Excerpted records →
--- begin ---

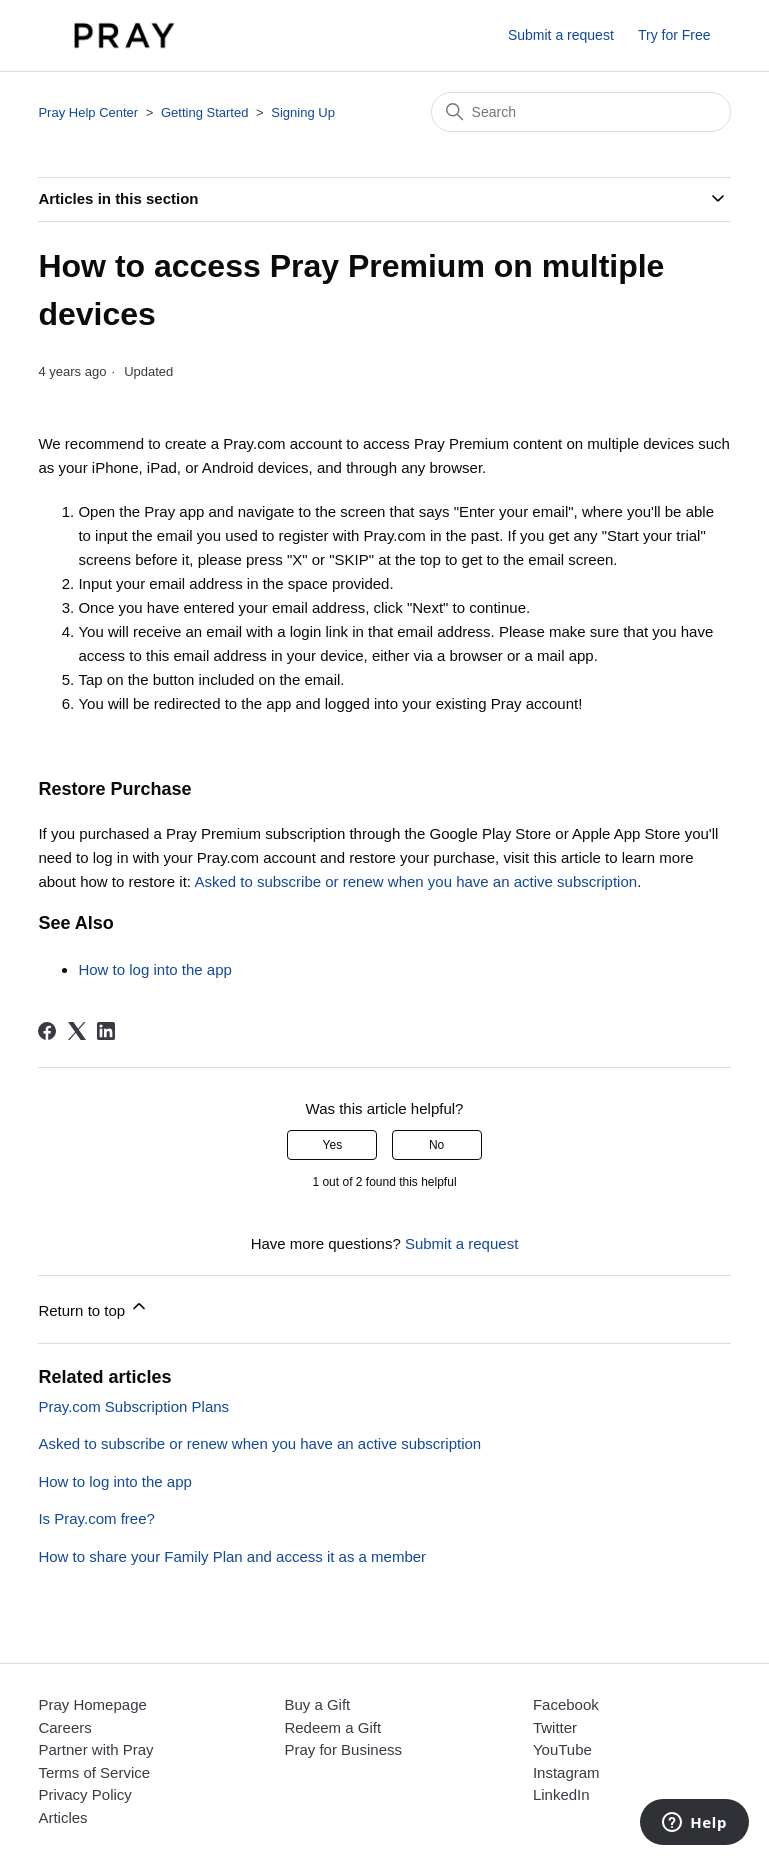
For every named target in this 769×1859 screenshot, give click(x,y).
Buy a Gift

--- end ---
--- begin ---

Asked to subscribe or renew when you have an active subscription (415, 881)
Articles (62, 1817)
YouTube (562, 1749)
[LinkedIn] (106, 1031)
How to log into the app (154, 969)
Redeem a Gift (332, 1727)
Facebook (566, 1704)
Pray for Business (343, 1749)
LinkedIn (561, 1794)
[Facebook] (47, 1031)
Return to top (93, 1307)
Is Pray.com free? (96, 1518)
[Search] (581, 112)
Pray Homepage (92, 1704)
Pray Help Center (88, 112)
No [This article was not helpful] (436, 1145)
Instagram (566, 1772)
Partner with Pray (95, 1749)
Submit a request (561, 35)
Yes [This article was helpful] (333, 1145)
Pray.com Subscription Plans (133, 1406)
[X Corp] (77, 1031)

--- end ---

Copy out the rows word for word, starting with the row that contains "Submit a request (561, 35)" and continuing through the row that contains "[X Corp] (77, 1031)".

Exercise output →
Submit a request (561, 35)
Yes [This article was helpful] (333, 1145)
Pray.com Subscription Plans (133, 1406)
[X Corp] (77, 1031)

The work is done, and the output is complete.